I have realised this. I am not able to unlearn easily even though I
normally learn new things relatively well and fast.

> This is because of the incorrect impression that VB .NET is just VB 6, with
> new features.  That's not the case at all.  As I mentioned in an earler post
> VB .NET is a new language that runs on a completely different runtime than
> VB 6.0.  But, because (on the surface) VB 6 can look similiar to VB .NET,
> many folks get the incorrect perception that they know enough VB 6.0 to just
> jump into VB .NET and get stuff done (and done correctly!).  This is false.

Well, I know has too many things which are different, and the
OO thinking is different, but all my math code will remain the same.

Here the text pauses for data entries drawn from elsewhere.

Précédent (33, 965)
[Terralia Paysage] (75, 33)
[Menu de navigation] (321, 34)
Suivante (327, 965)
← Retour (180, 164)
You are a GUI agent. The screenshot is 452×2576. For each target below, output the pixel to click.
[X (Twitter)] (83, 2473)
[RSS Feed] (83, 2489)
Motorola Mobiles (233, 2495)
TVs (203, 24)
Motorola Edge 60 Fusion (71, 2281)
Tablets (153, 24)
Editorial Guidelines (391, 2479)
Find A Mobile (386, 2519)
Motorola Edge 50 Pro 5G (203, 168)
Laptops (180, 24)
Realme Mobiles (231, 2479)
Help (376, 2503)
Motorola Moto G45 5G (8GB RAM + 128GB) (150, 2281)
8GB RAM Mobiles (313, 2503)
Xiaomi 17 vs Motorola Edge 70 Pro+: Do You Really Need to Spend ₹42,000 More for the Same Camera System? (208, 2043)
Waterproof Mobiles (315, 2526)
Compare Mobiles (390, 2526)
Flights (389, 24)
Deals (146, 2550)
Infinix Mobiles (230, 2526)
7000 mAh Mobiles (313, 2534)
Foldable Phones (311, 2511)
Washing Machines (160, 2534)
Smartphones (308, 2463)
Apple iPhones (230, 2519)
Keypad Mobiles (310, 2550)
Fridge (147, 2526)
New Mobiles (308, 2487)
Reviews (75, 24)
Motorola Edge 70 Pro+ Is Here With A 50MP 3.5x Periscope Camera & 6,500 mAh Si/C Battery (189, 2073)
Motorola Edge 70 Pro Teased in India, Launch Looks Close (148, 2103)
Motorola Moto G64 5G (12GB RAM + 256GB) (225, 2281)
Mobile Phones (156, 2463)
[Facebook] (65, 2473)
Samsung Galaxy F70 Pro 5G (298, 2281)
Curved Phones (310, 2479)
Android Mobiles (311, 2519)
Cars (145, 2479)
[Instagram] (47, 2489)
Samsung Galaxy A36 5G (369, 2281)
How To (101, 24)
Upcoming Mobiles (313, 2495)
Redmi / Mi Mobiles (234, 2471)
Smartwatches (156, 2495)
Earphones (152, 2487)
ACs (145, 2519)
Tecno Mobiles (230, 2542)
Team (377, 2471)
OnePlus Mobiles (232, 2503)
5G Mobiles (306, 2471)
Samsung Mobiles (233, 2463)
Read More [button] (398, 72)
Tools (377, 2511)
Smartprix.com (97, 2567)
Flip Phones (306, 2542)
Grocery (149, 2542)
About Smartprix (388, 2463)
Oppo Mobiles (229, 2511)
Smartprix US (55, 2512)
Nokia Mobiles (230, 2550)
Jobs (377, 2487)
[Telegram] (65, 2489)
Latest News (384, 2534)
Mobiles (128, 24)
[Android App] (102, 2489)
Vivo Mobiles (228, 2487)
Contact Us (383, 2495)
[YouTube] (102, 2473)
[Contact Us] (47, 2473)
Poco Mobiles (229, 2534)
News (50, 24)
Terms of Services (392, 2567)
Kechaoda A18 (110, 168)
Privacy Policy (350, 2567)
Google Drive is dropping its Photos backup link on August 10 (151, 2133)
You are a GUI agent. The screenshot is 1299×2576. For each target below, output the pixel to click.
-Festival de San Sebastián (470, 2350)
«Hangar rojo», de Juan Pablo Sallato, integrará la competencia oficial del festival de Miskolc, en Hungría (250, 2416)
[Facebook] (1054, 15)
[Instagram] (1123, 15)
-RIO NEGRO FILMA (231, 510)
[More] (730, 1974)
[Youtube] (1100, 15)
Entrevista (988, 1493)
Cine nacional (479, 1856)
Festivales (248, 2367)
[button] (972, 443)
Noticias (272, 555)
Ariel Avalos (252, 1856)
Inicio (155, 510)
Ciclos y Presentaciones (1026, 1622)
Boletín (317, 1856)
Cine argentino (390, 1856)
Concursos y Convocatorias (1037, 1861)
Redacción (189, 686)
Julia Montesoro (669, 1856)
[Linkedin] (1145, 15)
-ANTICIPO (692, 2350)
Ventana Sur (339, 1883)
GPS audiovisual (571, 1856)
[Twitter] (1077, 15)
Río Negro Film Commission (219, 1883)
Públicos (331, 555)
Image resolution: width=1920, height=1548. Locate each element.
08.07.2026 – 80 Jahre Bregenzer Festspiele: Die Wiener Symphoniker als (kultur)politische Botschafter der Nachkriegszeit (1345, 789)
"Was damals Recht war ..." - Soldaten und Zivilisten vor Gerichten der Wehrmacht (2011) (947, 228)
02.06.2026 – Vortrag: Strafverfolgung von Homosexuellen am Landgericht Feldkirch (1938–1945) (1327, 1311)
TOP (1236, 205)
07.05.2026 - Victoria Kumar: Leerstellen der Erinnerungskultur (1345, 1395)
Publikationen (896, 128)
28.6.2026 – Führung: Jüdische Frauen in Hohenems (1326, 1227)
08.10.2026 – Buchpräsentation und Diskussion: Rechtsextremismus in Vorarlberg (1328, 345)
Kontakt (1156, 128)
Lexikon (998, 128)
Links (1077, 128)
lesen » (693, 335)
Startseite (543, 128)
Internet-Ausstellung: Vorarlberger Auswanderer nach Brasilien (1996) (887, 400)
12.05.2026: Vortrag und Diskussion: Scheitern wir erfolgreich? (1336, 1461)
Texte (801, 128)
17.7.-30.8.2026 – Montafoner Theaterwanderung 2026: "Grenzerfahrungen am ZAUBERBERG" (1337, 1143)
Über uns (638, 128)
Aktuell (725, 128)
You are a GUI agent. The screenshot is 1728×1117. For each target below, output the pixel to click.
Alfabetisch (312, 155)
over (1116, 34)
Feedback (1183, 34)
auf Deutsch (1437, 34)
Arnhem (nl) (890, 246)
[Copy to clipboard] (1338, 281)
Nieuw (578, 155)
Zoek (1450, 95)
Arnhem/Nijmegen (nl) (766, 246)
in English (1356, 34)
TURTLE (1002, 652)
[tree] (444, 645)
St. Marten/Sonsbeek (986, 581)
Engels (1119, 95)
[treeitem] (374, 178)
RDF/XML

> You should move to .NET because it's already got 8 years of a track record
> as the successor to VB 6 and because it is much more in line with other
> modern OO languages.  Those who tell you that VB 6 still has its place for
> new application development, are just plain misinformed and/or uneducated
> about what .NET is all about.


> I can't tell you how long it would take you to "convert" your VB 6 apps.,
> becuase, in many cases, a complete rewrite would be necessary, in order to
> reap the full benefits of .NET.
> Take it from someone who has made the transition as well as teaches others
> how to make the transition, start learning .NET with your eyes wide open and
> don't assume that you know how somthing should be done or how something
> works because of your VB 6 experience.  I can say that after 6 months of
> learning and practicing with VB .NET, you should begin to "get it" in terms
> of how .NET differs from VB 6 (and other forms of classic Windows and
> Internet) programming.

That would not be too bad.

> Take the time to learn .NET from the ground up and you'll never go back to
> VB 6 again.

Yes. I am just looking for the right material to read up, as another
post of mine this evening asked for. I found some good msdn material
which I have printed out, but will need a lot more of that.